** SUPPLIED DATA follows **

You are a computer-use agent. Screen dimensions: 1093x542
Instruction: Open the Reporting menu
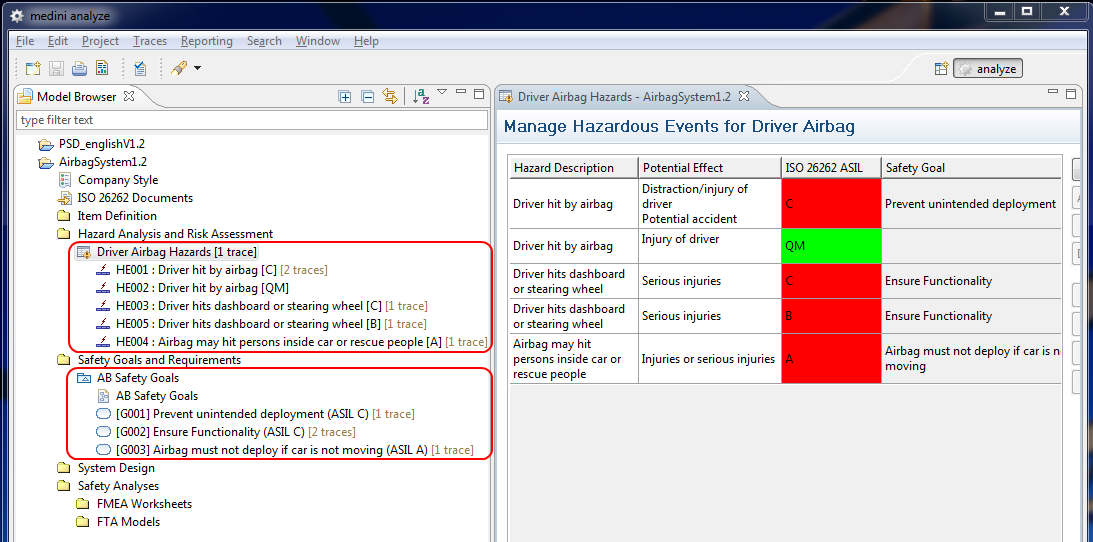(206, 41)
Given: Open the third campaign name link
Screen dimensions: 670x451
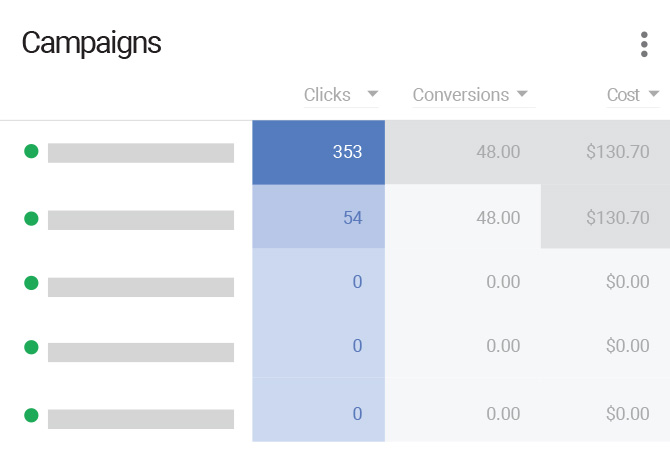Looking at the screenshot, I should click(x=141, y=287).
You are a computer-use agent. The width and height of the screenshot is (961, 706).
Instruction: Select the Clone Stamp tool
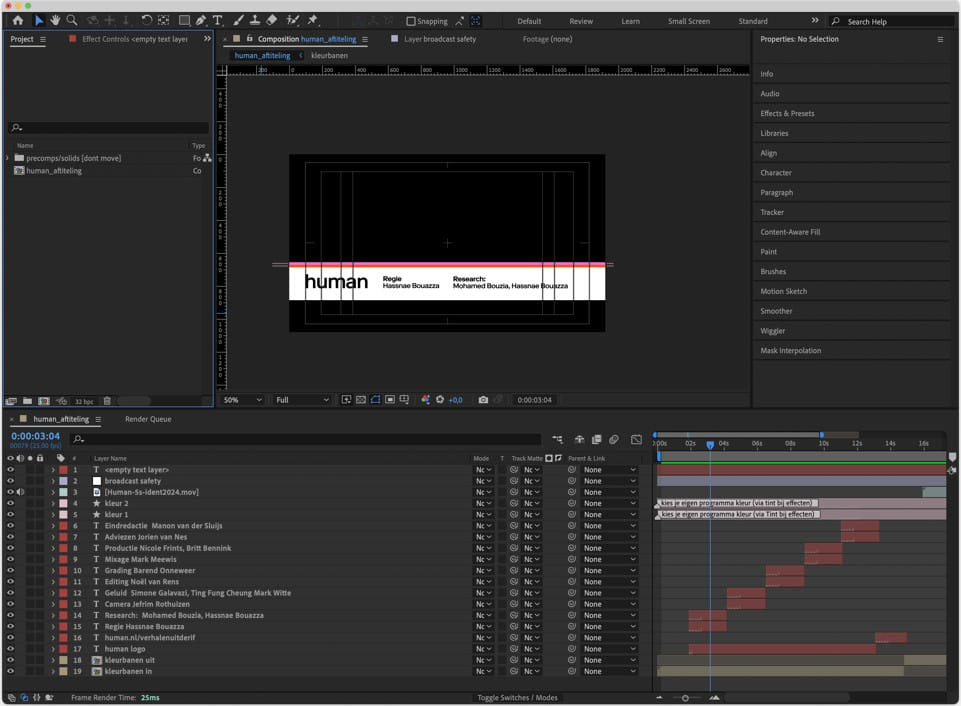point(255,21)

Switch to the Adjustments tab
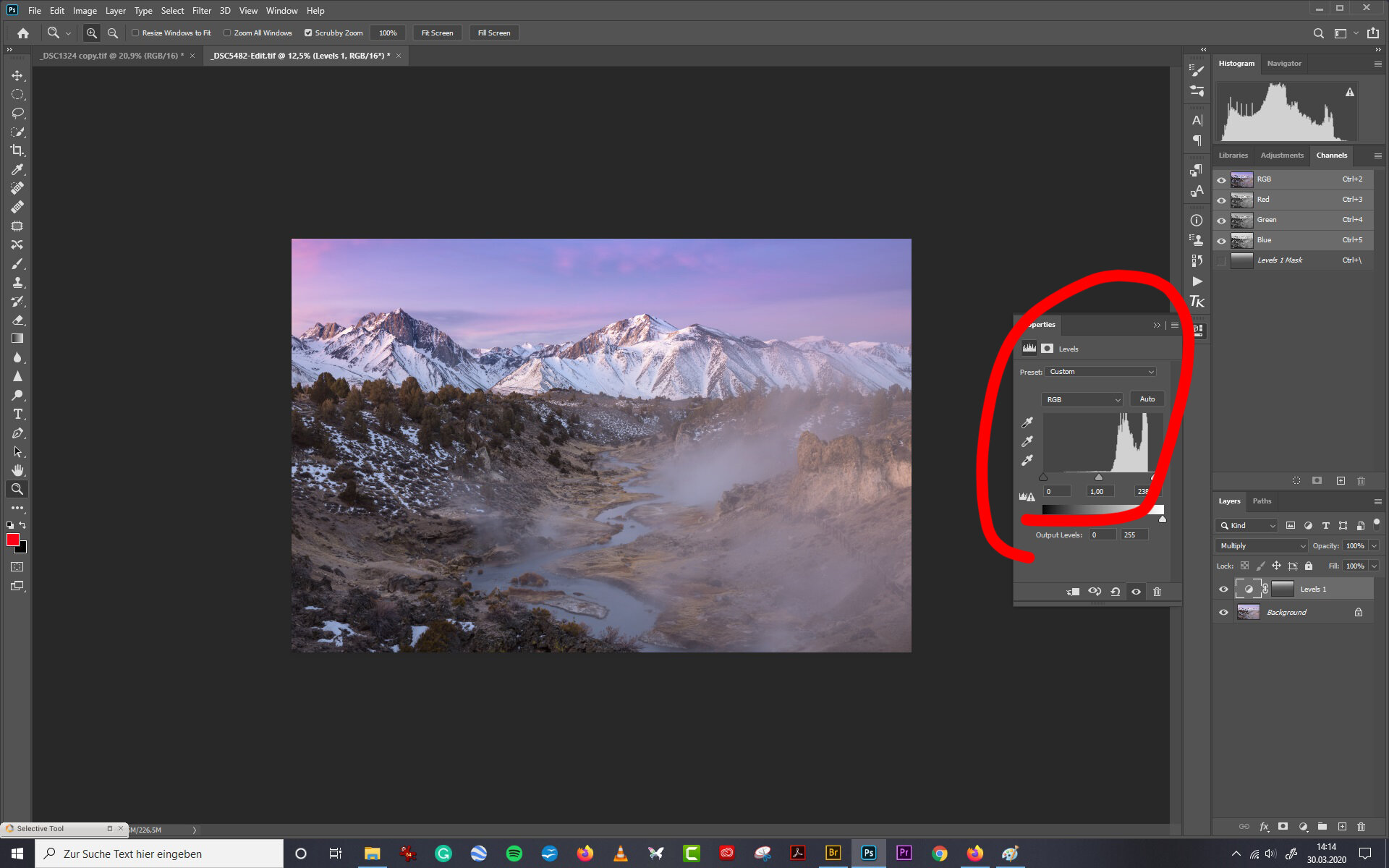[1281, 155]
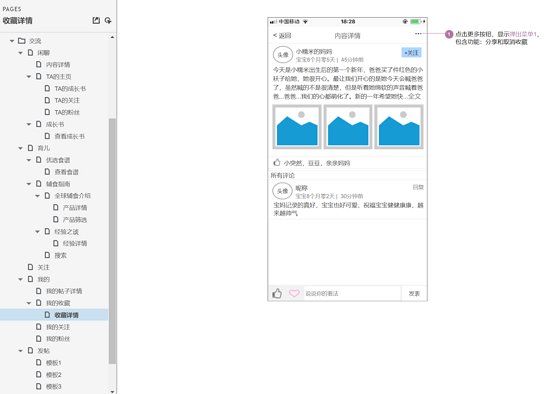The image size is (550, 394).
Task: Click the page tree scrollbar down arrow
Action: (112, 391)
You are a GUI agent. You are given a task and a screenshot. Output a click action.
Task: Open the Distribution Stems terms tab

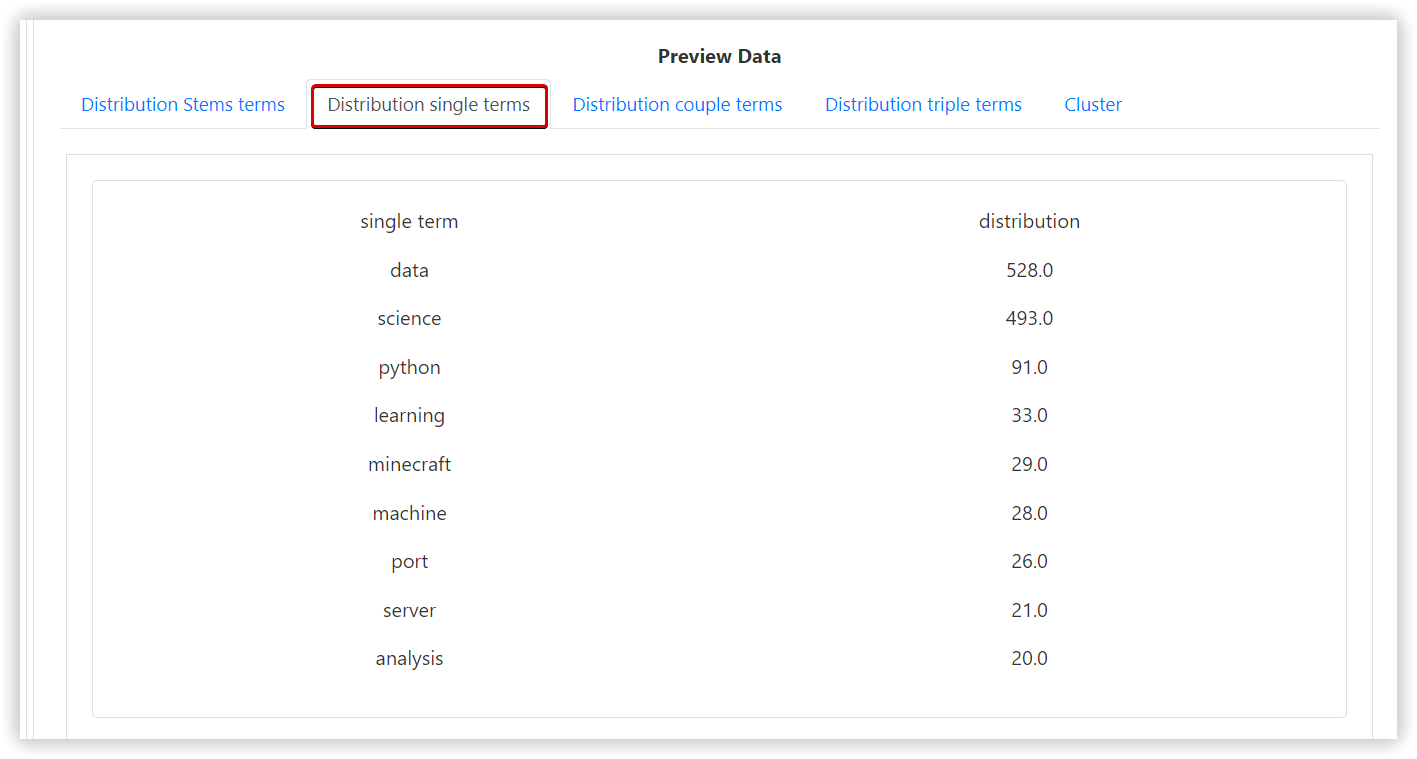(183, 105)
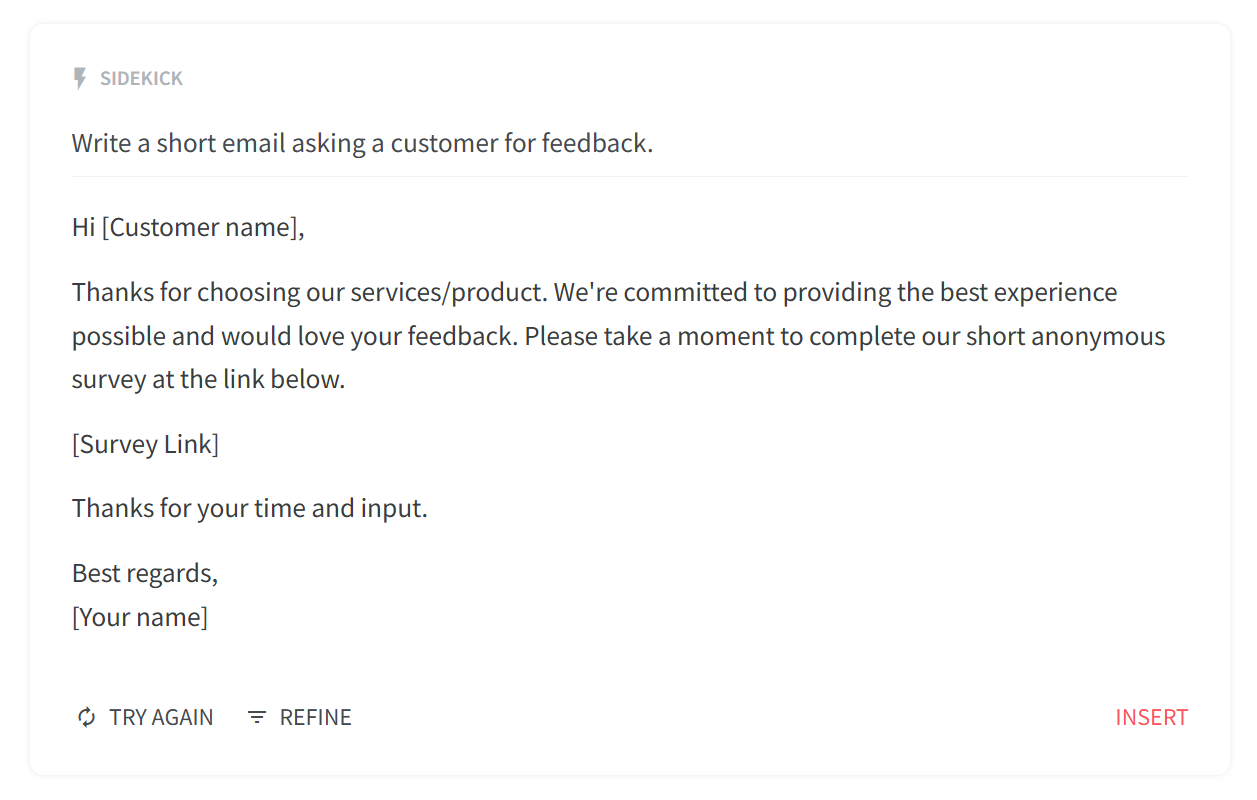Viewport: 1257px width, 800px height.
Task: Insert the generated email with INSERT
Action: coord(1151,717)
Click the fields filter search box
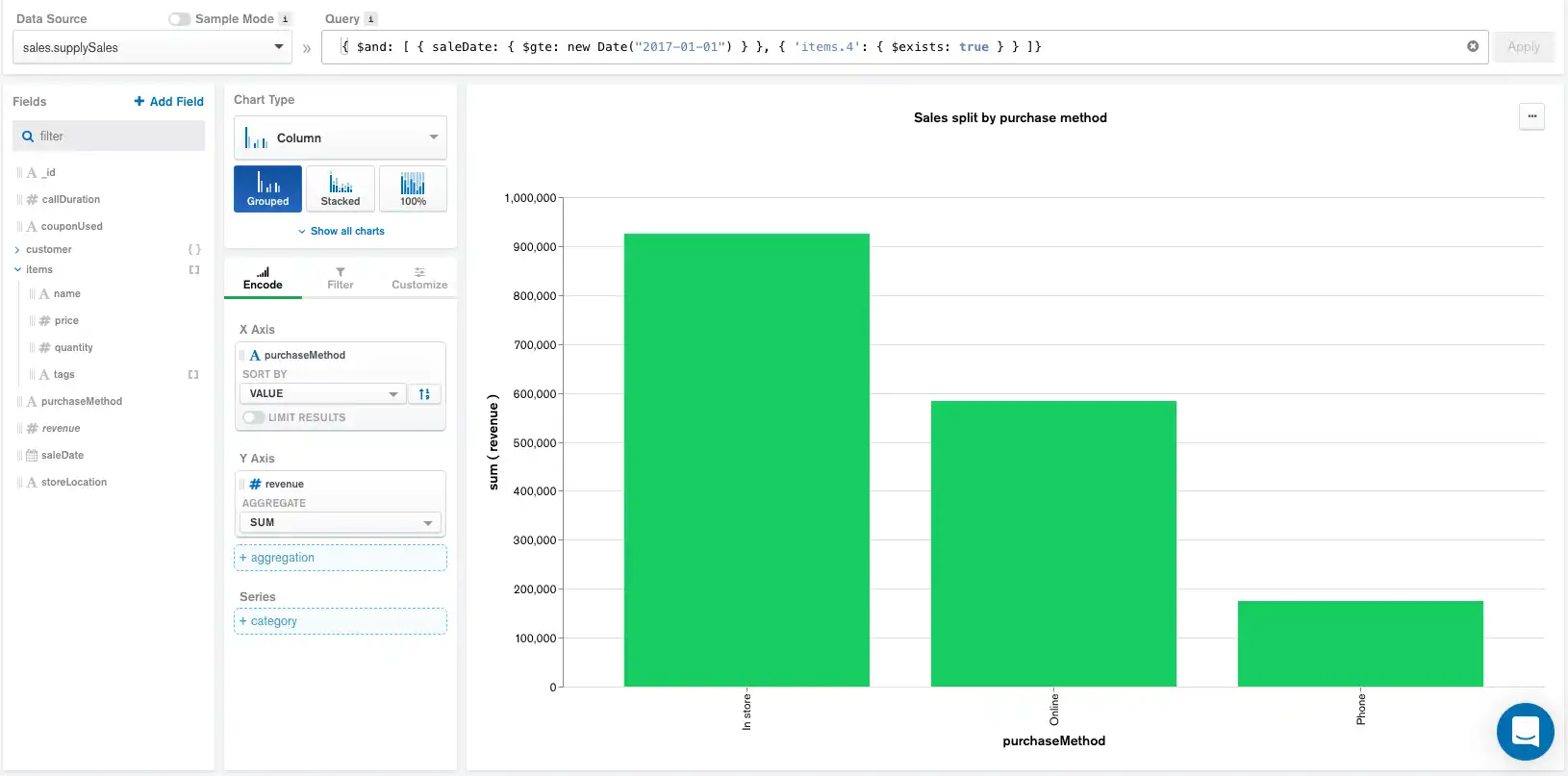This screenshot has height=776, width=1568. click(109, 137)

** End of SUPPLIED DATA **

> _DIRECTIONS FOR THIS TASK_
Go line by line through the data and copy any that contain "agent".

> _RESULT FOR THIS TASK_
You are a computer-use agent. Screen dimensions: 1093x542
You are a computer-use agent. The width and height of the screenshot is (961, 706).
You are a GUI agent. You are given a task and a screenshot. Output a click action.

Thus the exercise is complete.